* **Task item**: Set down the entries once more exactly as they were written.

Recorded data
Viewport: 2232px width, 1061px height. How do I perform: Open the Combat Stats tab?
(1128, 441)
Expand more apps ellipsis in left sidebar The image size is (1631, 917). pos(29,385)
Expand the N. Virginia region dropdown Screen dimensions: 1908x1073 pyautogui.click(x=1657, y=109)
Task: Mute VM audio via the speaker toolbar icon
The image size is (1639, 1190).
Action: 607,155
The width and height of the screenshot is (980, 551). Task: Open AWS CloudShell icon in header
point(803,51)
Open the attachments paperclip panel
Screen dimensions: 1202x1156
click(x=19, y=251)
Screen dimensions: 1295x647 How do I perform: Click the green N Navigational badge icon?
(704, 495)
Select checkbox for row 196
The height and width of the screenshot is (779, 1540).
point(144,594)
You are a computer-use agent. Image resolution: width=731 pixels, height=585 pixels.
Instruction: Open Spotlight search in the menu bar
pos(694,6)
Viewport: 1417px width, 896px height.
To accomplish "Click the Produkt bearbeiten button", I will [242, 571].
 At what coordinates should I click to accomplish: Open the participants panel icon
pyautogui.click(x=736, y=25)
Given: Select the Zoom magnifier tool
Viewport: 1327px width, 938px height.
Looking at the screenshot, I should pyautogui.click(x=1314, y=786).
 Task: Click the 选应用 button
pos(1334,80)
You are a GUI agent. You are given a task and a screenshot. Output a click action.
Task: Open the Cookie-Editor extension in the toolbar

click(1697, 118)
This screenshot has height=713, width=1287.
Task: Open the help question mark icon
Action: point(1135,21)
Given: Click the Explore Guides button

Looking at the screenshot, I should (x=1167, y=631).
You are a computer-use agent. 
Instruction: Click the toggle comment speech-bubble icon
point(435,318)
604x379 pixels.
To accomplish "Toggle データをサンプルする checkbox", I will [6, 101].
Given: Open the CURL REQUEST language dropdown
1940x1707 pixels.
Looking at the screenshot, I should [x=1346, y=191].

* **The answer**:
Viewport: 2232px width, 1061px height. How do I perform: Open the Combat Stats tab?
(1128, 441)
Expand more apps ellipsis in left sidebar The image size is (1631, 917). pos(29,385)
Expand the N. Virginia region dropdown Screen dimensions: 1908x1073 pyautogui.click(x=1657, y=109)
Task: Mute VM audio via the speaker toolbar icon
The image size is (1639, 1190).
Action: 607,155
The width and height of the screenshot is (980, 551). Task: Open AWS CloudShell icon in header
point(803,51)
Open the attachments paperclip panel
Screen dimensions: 1202x1156
click(x=19, y=251)
Screen dimensions: 1295x647 How do I perform: Click the green N Navigational badge icon?
(704, 495)
Select checkbox for row 196
The height and width of the screenshot is (779, 1540).
point(144,594)
You are a computer-use agent. Image resolution: width=731 pixels, height=585 pixels.
Instruction: Open Spotlight search in the menu bar
pos(694,6)
Viewport: 1417px width, 896px height.
To accomplish "Click the Produkt bearbeiten button", I will [242, 571].
 At what coordinates should I click to accomplish: Open the participants panel icon
pyautogui.click(x=736, y=25)
Given: Select the Zoom magnifier tool
Viewport: 1327px width, 938px height.
Looking at the screenshot, I should pyautogui.click(x=1314, y=786).
 Task: Click the 选应用 button
pos(1334,80)
You are a GUI agent. You are given a task and a screenshot. Output a click action.
Task: Open the Cookie-Editor extension in the toolbar

click(1697, 118)
This screenshot has height=713, width=1287.
Task: Open the help question mark icon
Action: point(1135,21)
Given: Click the Explore Guides button

Looking at the screenshot, I should (x=1167, y=631).
You are a computer-use agent. 
Instruction: Click the toggle comment speech-bubble icon
point(435,318)
604x379 pixels.
To accomplish "Toggle データをサンプルする checkbox", I will [6, 101].
Given: Open the CURL REQUEST language dropdown
1940x1707 pixels.
Looking at the screenshot, I should [x=1346, y=191].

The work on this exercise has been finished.